Was würdest du mitnehmen, wenn Krieg kommt? Diese Frage stellt Fotografin Lorra Menassa Menschen im Libanon. Den Pass, Geld, Erinnerungen, antworten die meisten Libanesen, die sie fotografiert hat, vor allem eine Erinnerung an zuhause. Den Schlafanzug seiner Mutter, meint der 15-Jährige George, um sich an ihren Geruch zu erinnern.
Es ist eine Frage, die viele hier aktuell beschäftigt. Die meisten Freunde von Lorra Menassa hatten sich bereits im letzten Krieg 2006 angewöhnt, immer eine Notfall-Tasche gepackt zu haben, auch sie habe nun die Frage im Kopf, was sie mitnehmen würde, wenn sie das Land verlassen müsste, sagt sie.
Jeden Tag Angriffe im Libanon
Spätestens seit dem 7. Oktober ist auch im Libanon die Angst vor einem neuen Krieg zurück.

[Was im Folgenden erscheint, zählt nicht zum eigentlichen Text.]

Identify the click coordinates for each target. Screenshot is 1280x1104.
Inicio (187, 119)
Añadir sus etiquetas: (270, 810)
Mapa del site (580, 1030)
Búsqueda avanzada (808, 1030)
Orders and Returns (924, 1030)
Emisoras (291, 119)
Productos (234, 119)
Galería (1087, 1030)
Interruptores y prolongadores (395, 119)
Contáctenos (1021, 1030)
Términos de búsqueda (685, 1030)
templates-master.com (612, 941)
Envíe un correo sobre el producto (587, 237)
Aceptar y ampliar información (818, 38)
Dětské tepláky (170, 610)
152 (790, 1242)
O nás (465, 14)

Seitdem beschießen sich libanesische Hisbollah-Miliz und die israelische Armee im Grenzgebiet, inzwischen fast täglich. Der Süd-Libanon an der Grenze zu Israel wird kontrolliert von der Hisbollah, doch in den letzten Wochen feuert Israel immer wieder auch auf Ziele in anderen Teilen des Landes, will Hamas- und Hisbollah-Mitglieder ausschalten.

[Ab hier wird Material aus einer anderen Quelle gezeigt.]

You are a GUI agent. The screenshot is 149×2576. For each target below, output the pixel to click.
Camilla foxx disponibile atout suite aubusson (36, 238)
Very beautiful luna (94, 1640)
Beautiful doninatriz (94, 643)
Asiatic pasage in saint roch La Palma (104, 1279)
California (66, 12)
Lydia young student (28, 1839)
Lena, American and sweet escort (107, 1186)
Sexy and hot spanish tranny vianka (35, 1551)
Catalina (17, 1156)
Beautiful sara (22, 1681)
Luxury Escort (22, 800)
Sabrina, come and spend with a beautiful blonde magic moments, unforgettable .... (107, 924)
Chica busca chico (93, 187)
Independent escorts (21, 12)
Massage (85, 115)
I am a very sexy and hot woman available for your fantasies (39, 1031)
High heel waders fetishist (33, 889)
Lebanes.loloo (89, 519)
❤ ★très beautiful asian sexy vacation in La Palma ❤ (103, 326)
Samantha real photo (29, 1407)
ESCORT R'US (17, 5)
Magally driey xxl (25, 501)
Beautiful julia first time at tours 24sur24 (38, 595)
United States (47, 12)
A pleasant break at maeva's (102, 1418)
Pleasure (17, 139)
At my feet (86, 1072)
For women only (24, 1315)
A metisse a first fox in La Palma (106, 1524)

Die Hamas sind Verbündete der Hisbollah. Hisbollah-Chef Nasrallah machte diese Woche erneut deutlich, seine Angriffe auf israelisches Gebiet würden nicht aufhören, solange Israel die Hamas in Gaza bekämpft.
Auch Hisbollah kümmert sich um Geflüchtete
Aus den Grenzorten im Süden sind zehntausende Libanesen geflohen, haben vor allem in Tyros, 25 Kilometer weiter nördlich, Schutz gesucht. In Schulen teilen sich mehrere Menschen einen Klassenraum, die Flure sind voller Kinderspielzeug und Wäscheständern. Seit fünf Monaten schlafen, kochen, essen, waschen sie in einem Zimmer.
Unicef verteilt im Schulhof Hilfspakete mit Hygieneartikeln, um viele der Geflüchteten kümmert sich auch die Hisbollah, versorgt sie mit Essen und dem Nötigsten, so wollen sie die, die ihre Häuser verloren haben, an sich binden, weiterhin ihre Unterstützung sichern.
Fatima Mohamed Abdullah: "Es ist diesmal ganz anders"
In einem der Klassenräume ist auch die Familie von Fatima Mohamed Abdullah untergebracht. Sie floh mit ihrer Tochter Zaineb Ali Wahid und den beiden Enkelkindern Ali und Mariam aus Naqura ganz im Süden nach Tyros. Der Schwiegersohn wurde bei einem der Angriffe verletzt. Sie hat in ihrem Leben schon mehrere Kriege in ihrem Land erleben müssen.
Doch damals sei für sie immer klar gewesen, dass die Kämpfe nach ein oder zwei Monaten vorbei sein würden und sie dann wieder nach Hause zurückkehren könne. Das wüsste sie nun nicht, "es ist diesmal ganz anders", sagt Fatima Mohamed Abdullah. Viele Kräfte sind in dem Konflikt involviert, Hisbollah und die verbündete Hamas werden gestützt von Iran, sie teilen den Hass auf Israel.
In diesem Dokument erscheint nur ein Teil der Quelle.